Input data:
+++

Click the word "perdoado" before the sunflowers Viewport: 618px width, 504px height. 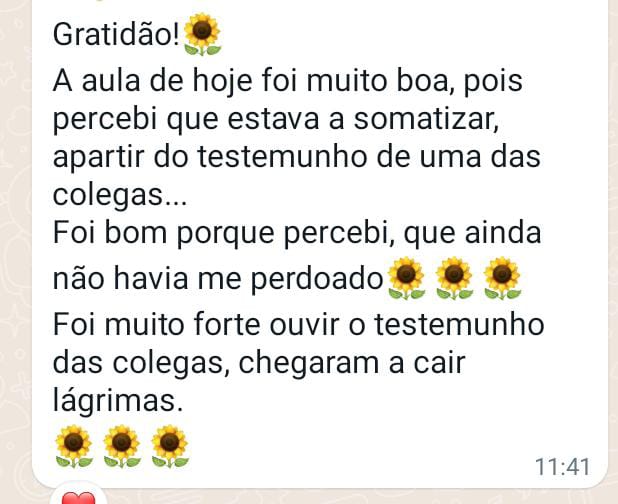click(x=317, y=279)
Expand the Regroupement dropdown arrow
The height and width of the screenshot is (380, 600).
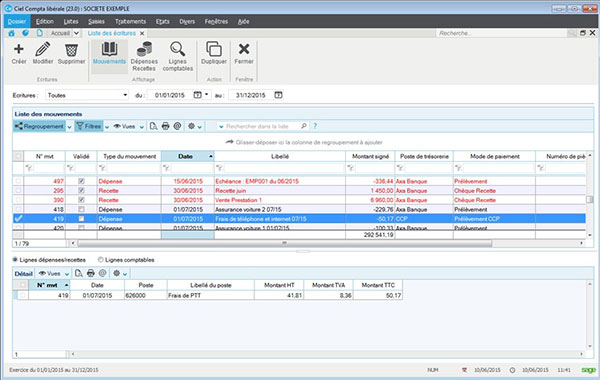click(x=69, y=127)
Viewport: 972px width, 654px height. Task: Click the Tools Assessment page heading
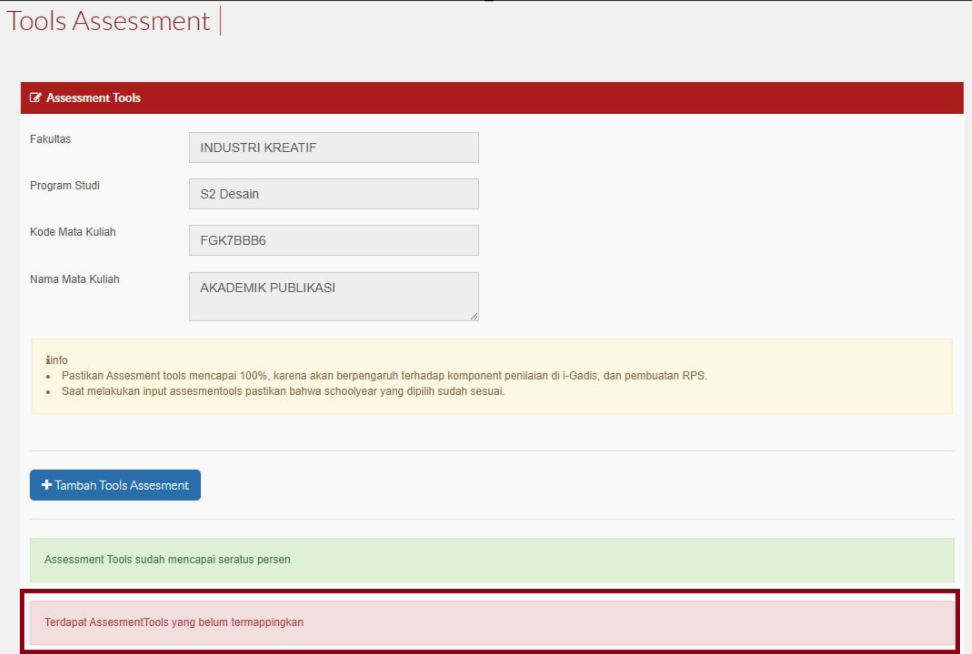109,21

+++

About this exercise: Only the lines from the one with "The height and" through the end of the data, both ends included, should be written out exactly, and no pictures should appear.

Output of the exercise:
The height and width of the screenshot is (380, 600).
click(x=69, y=127)
Viewport: 972px width, 654px height. Task: Click the Tools Assessment page heading
109,21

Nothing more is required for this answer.